On Web2 or the traditional web, storage systems were designed to suit
fast-growing, collaborative environments. These storage systems boasted different degrees of data availability and data security and protection from loss. As Web2 grew in adoption so did the generation of Web2 data volume and density in many formats. This data could be large files, non-transactional, often created by a single user, and may be shared over some geographical distance. This design led to the reliance on central authorities to store the world's data.
Decentralization, as it relates to data storage, is focused on the transfer of authority from central entities to a p2p file storage system. On Filecoin for
example, the decentralized storage network is designed with advanced
cryptographic methods and an incentive mechanism to encourage mass-scale consumption of p2p-first solutions.
In this post, we will explore the cryptographic methods that power
Filecoin's protocol design and consensus mechanisms and how they incentivize decentralized storage. Before we start unveiling the
magic of decentralized storage we will first explore the limitations
in traditional storage solutions.
One of the major limitations of traditional data storage is the location
based addressing system. Central servers keep a list, or directory of the location of data elements for example path and filenames of each data structure. These primary addresses are Uniform Resource Locators (URLs). Servers use these directories to locate data and retrieve it. Information at given locations can usually be altered or completely overwritten without
modification trackers on the servers.
With content addressing as it's implemented on Filecoin we have more
resilience, as the network use cryptographic hashes at its core which
eliminates problems linked with address changes like 404 Err. Data on this system is secure from alterations which result in hashes changes.
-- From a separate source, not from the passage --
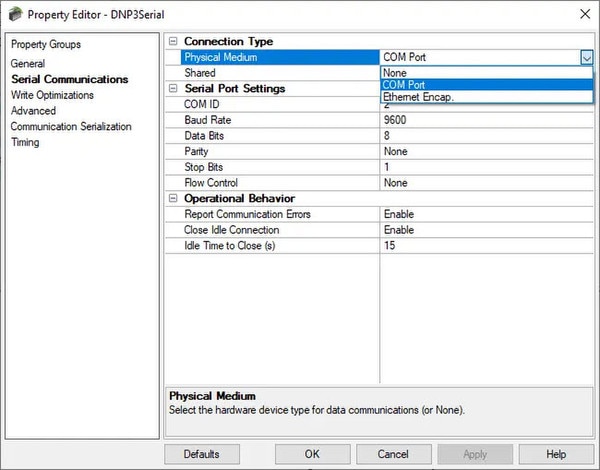Image resolution: width=600 pixels, height=470 pixels.
Task: Click the Property Editor app icon in title bar
Action: [15, 15]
Traditional data storage also have several other limitations including:
On top of addressing these issues, Filecoin scales with the number of
users/nodes joining the network which reduces latency and retrieval
time and simultaneously increases storage capacity.
Before data can be stored on the Filecoin network it must be packed in a CAR (Content Addressable aRchives) file and a storage deal between a
miner and a client must be initiated and accepted by miner. To initiate a storage deal, a client submits a deal proposal using a Piece CID which is wrapped with all the details of the deal parameters like the deal CID, miner ID, price, and duration.
Once data has been transferred to the miner, they will place the data in a
sector (the storage unit on Filecoin), seal it and start submitting proofs to the network. The storage deal will now be live on the network. Filecoin
uses two cryptographic proofs to verify storage on the network, Proof of Replication (PoRep) and Proof of Spacetime. (PoSt).
During Proof of Replication, a storage miner provides proof of storage of a
unique copy or replica of data. The process happens once when data is first stored by miner in two steps filling sector and sealing sector.
To fill a sector a storage miner must sign multi deals and clients. When
the sector is full an UnSealedSectorCID is generated. This CID, a Commitment of Data or CommD is the root node of all the Piece CIDs in the sector.
To seal a sector, the network runs a computationally heavy encoding
process making it difficult to spoof. The UnSealedSectorCID or CommD
is encoded through a sequence of graph and hashing processes to
create a unique replica.
The resulting root hash of the replica merkle tree, called CommRLast is saved privately by miner for use in Proof of Spacetime processes. The CommRLast is then hashed with another merkle root output from Proof of Replication to generate the SealedSectorCID. This CID, a Commitment of Replication or CommR is recorded to the public blockchain.
Each storage deal generates a unique CommR including deals where same data is stored with multiple storage miners or where multiple deals for the same data are made to a single miner.
Proof of Spacetime runs repeatedly to prove a miner is continuing to
dedicate storage space to the same data over time. This process requires Merkle Inclusion Proofs which are regular checks to ensure that a random selection of encoded data is present at the right location.
* The miner uses the privately stored CommRLast to match the replica merkle root hash to the random hash bytes without revealing the value of the hash.
* After paying a collateral to store user data, if a miner fails a proof of
spacetime at any point, they will be penalized.
Both PoRep and PoSt processes use zk-snarks for compression during sector sealing and spacetime proofing respectively. Zk-SNARKs stands for
“Zero-Knowledge Succinct Non-Interactive Arguments of Knowledge". Zk-SNARKs let us prove that a proof has been done correctly without having to reveal the details of the proof itself or the underlying data on which it's based.
The compression process is computationally expensive but the resulting
end product is small and the verification process is very fast. Zk-snarks keep the chain small and reduce the time needed for verification.
Besides the application of advanced cryptography to run publicly verifiable proofs-of-storage and blockchain technology to build a native cryptocurrency $FIL, Filecoin also incorporates storage contracts collaterals and algorithmic run marketplace with efficient pricing. All these combine to make the storage network a great service with higher availability, resilience and market-determined prices.